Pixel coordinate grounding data
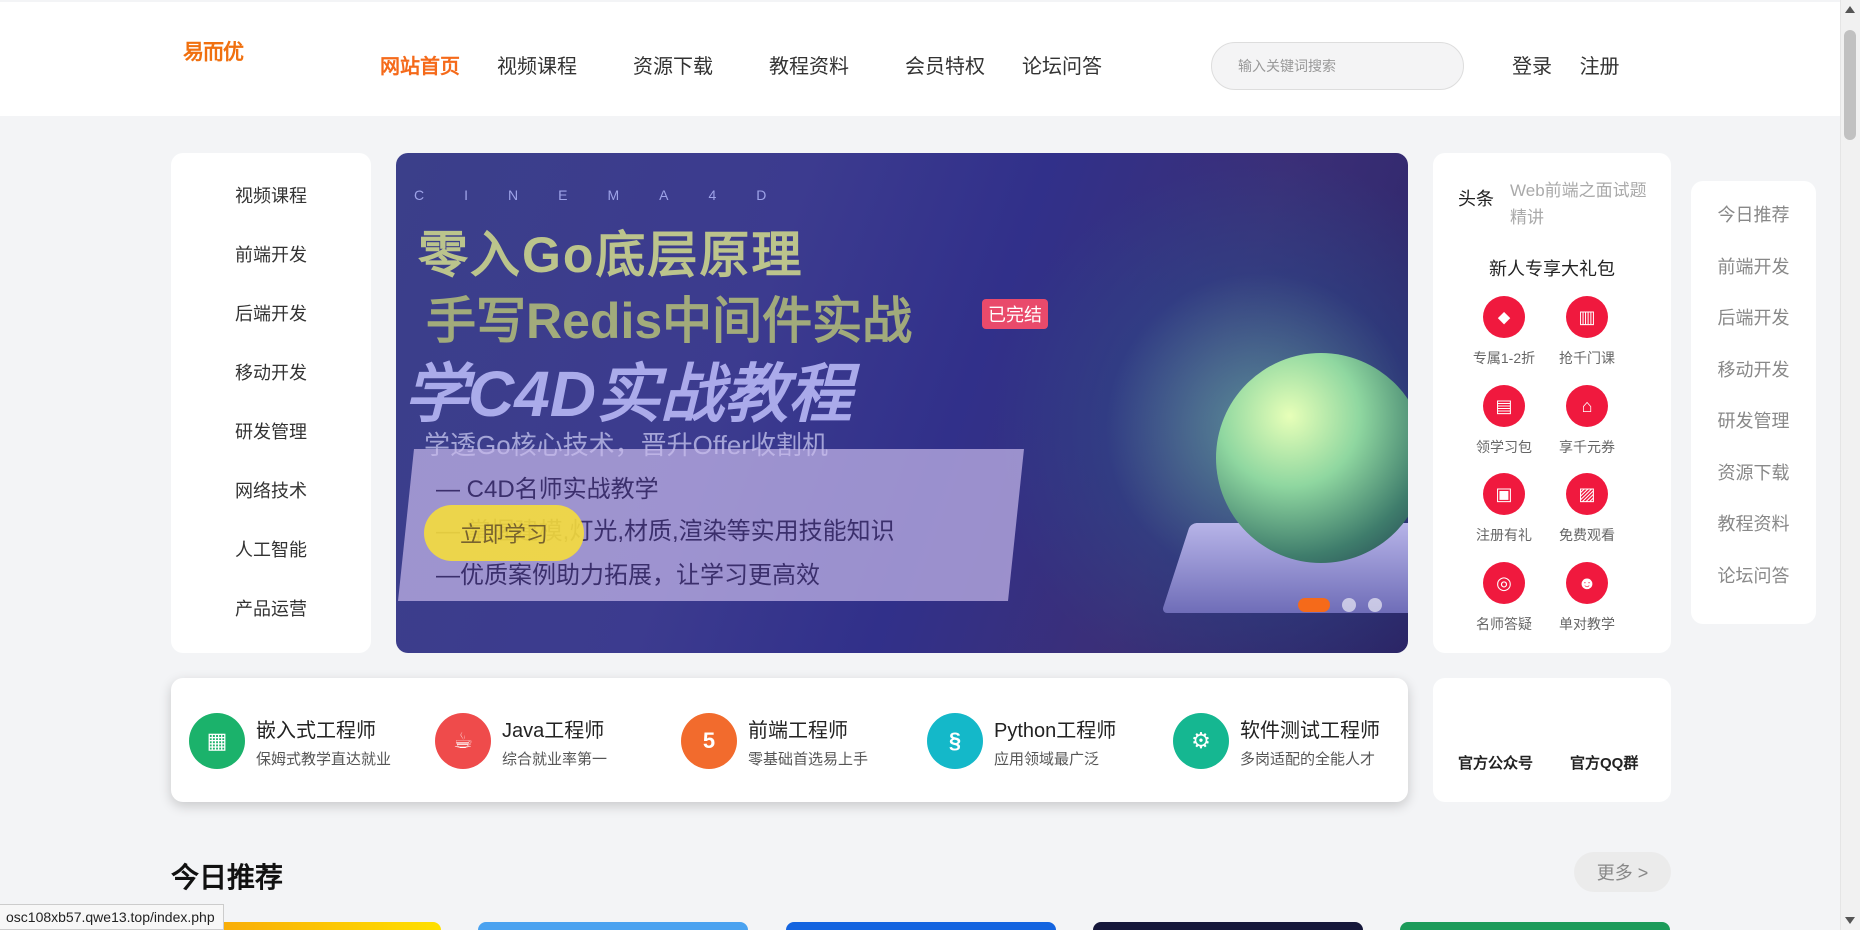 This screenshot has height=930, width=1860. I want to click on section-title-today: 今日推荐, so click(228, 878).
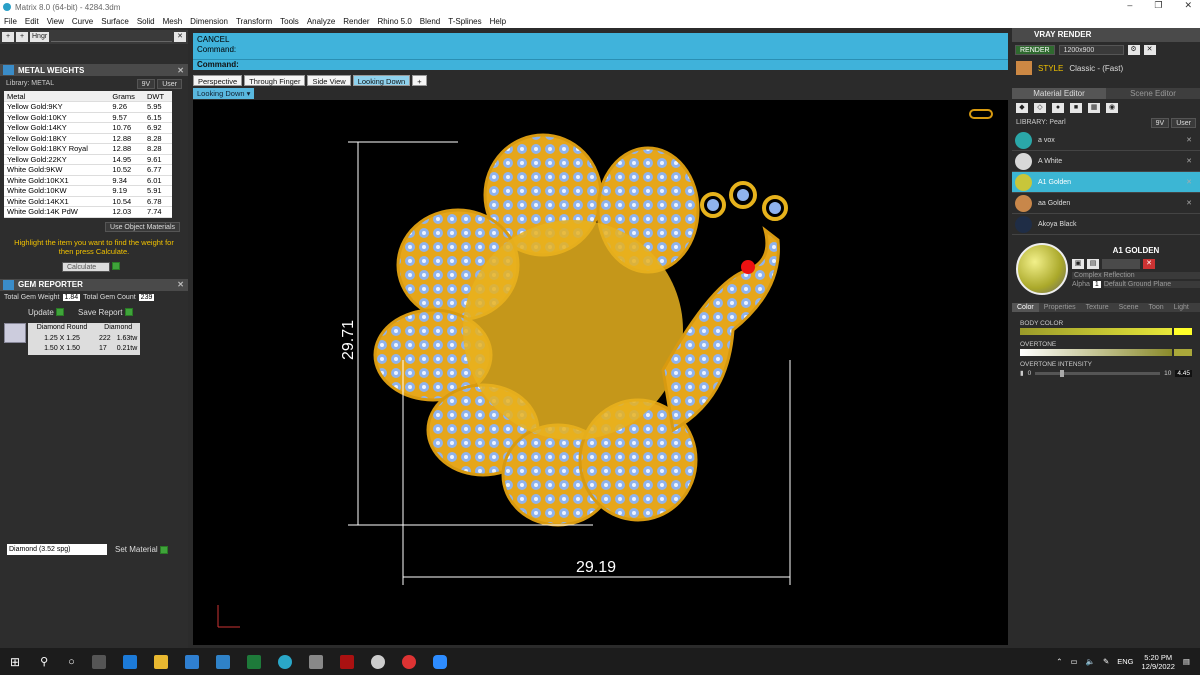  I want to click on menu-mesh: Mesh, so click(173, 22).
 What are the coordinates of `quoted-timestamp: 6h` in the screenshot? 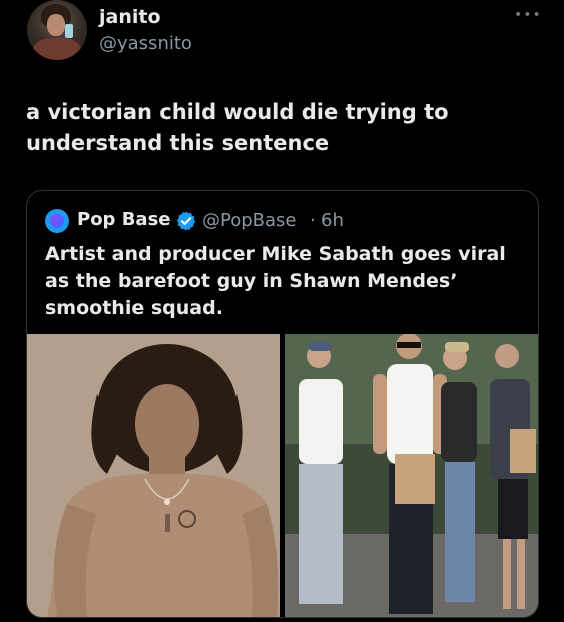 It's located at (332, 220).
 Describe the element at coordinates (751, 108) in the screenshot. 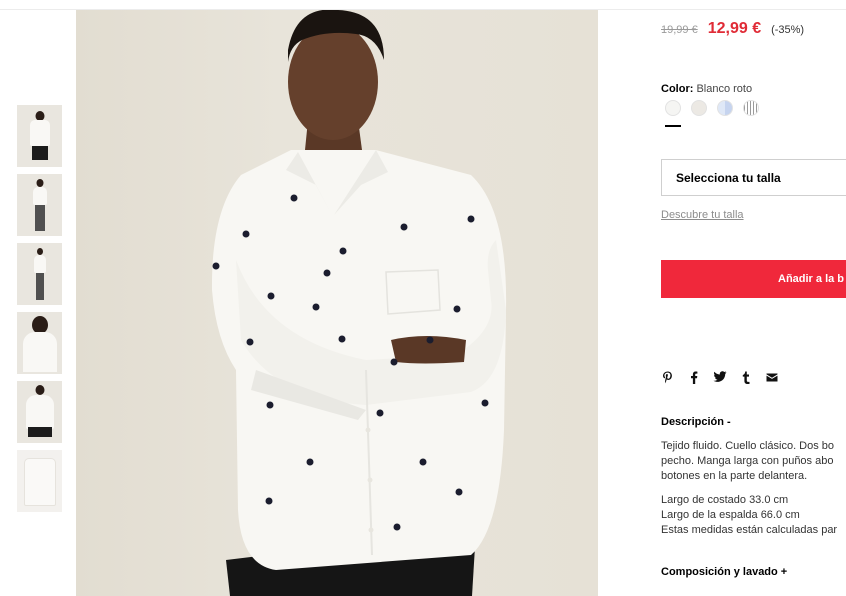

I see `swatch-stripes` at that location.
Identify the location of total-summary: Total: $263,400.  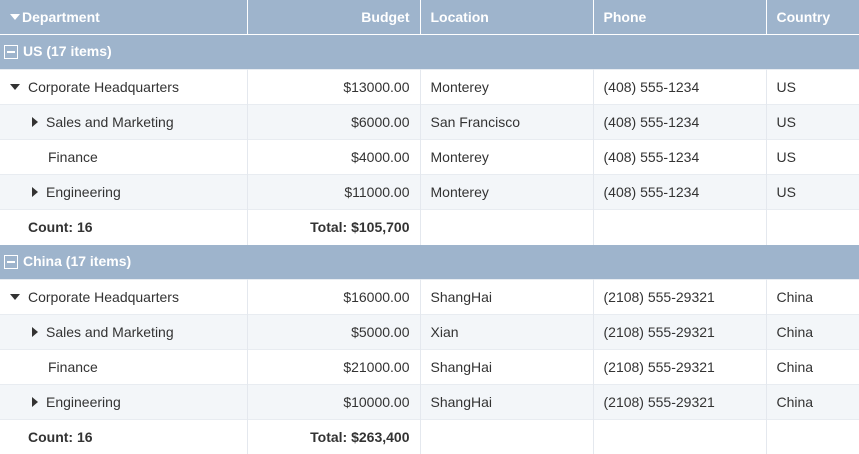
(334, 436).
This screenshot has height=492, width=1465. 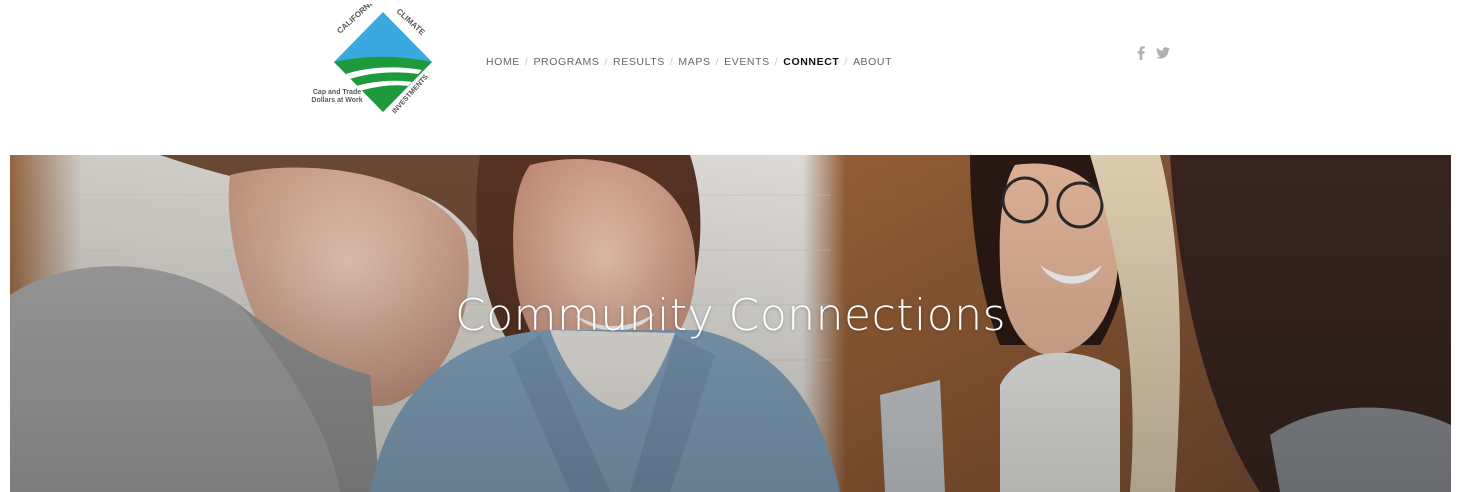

• Goal of the exercise:
Transcribe the records word for word, starting at the line that contains "Identify the location" and continuing through the end of the records. Omit the pictures from your answer.

• Answer space:
Identify the location of total-summary: Total: $263,400.  
(334, 436).
This screenshot has height=492, width=1465. 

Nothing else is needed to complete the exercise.